#### Data records ####

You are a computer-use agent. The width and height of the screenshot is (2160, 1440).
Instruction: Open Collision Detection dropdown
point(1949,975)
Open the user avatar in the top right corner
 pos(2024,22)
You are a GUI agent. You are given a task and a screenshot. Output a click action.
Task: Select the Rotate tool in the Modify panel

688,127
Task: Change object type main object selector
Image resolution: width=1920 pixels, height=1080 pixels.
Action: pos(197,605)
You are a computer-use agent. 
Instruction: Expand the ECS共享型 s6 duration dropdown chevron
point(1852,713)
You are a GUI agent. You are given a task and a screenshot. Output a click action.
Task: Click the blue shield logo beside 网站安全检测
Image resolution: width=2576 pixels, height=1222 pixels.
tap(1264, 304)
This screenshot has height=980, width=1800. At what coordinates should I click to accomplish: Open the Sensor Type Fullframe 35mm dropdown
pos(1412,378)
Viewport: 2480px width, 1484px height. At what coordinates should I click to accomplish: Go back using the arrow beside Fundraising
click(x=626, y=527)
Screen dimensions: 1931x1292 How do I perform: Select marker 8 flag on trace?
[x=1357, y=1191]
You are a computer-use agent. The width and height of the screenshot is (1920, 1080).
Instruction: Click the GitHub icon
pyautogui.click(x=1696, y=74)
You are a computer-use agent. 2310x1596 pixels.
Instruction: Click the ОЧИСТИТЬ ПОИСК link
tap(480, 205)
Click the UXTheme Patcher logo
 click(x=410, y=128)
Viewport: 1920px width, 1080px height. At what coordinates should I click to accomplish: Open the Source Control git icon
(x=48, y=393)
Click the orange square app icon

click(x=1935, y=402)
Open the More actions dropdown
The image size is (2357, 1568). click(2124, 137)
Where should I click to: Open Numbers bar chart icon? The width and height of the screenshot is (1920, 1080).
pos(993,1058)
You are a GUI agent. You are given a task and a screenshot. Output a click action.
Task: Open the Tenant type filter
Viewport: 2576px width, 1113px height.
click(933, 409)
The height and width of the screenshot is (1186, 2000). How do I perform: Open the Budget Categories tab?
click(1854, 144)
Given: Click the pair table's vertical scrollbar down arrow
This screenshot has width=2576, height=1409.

####

▸ **Problem description**
If a line in the entries above holds the word "agent", count it; then report the total alone.

▸ **Problem solution**
7